To comment on CTA's requirements it is worth pointing out that besides 7680x4320 pixels in 16:9, CTA mandates that 8K TVs "shall meet a minimum of 50% contrast modulation using a 1x1 grill pattern", as defined by the International Committee for Display Metrology (ICDM). This may exclude Samsung's current 8K TVs that employ sub-pixel rendering techniques to improve viewing angles at the expense of effective resolution.
In addition, CTA requires that an 8K TV has at least one HDMI input capable of receiving 8K60 video. In other words at least one full-bandwidth HDMI 2.1 port.
Also read: Why you shouldn't buy an 8K TV in 2019
CTA (née CEA) announced a similar set of specifications plus a logo for 4K Ultra HD TVs in 2014. The new 8K program is an extension and the logo looks similar (4K replaced by 8K). The association expects US sales of 8K TVs to reach 175,000 units this year.

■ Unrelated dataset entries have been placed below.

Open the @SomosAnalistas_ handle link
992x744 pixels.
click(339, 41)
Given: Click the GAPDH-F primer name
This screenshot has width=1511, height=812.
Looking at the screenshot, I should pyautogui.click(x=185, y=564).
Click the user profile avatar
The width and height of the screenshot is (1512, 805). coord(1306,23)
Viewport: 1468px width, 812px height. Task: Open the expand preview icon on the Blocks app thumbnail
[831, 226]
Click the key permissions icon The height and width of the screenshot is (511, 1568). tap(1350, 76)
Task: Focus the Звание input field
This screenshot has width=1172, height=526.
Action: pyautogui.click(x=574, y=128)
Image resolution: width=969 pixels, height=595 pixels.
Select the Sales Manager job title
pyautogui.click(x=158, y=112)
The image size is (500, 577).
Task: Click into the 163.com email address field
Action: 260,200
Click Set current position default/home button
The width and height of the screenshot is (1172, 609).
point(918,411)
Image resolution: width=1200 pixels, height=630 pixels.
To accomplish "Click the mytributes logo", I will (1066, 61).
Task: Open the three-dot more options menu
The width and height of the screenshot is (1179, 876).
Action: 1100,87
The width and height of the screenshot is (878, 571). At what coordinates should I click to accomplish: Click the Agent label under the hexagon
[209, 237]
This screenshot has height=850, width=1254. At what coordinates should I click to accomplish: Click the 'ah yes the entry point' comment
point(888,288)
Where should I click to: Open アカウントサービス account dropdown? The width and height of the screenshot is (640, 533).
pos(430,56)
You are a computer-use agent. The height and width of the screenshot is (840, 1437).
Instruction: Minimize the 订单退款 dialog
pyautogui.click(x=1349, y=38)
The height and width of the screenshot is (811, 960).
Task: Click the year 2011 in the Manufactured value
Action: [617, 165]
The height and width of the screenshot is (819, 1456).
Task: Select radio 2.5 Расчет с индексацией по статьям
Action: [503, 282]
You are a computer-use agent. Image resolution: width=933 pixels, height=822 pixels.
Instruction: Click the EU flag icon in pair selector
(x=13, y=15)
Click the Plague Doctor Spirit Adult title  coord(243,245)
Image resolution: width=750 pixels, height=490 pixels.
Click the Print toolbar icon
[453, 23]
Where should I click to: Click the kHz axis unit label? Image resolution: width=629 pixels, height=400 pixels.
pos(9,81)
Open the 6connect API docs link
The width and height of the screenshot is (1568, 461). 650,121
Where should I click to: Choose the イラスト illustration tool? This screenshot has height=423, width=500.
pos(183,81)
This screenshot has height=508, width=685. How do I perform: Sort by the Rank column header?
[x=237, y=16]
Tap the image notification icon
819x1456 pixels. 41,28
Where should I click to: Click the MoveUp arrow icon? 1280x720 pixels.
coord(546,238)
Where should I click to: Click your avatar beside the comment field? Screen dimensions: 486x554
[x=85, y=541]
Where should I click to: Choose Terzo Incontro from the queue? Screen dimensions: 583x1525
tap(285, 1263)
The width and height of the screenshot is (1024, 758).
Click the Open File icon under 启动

- "CTA is home to video industry players across the ecosystem – from manufacturers to the content and entertainment sector – and we’re proud to convene such a diverse group of innovative companies to work together," said Gary Shapiro, president & CEO, CTA. "This 8K Ultra HD definition is the product of our Video Division Board’s dedication and hard work. As a result, retailers and consumers will know products that carry the accompanying logo deliver 8K UHD quality and performance."
Another group called the 8K Association, comprising Hisense, Panasonic, Samsung and TCL, has defined 'performance specifications' for 8K TVs. The 8K Association has said that its logo will be revealed later. In Europe, logo and specifications have historically been defined by DigitalEurope who usually follows CTA's recommendations. So we are potentially looking at three 8K logos.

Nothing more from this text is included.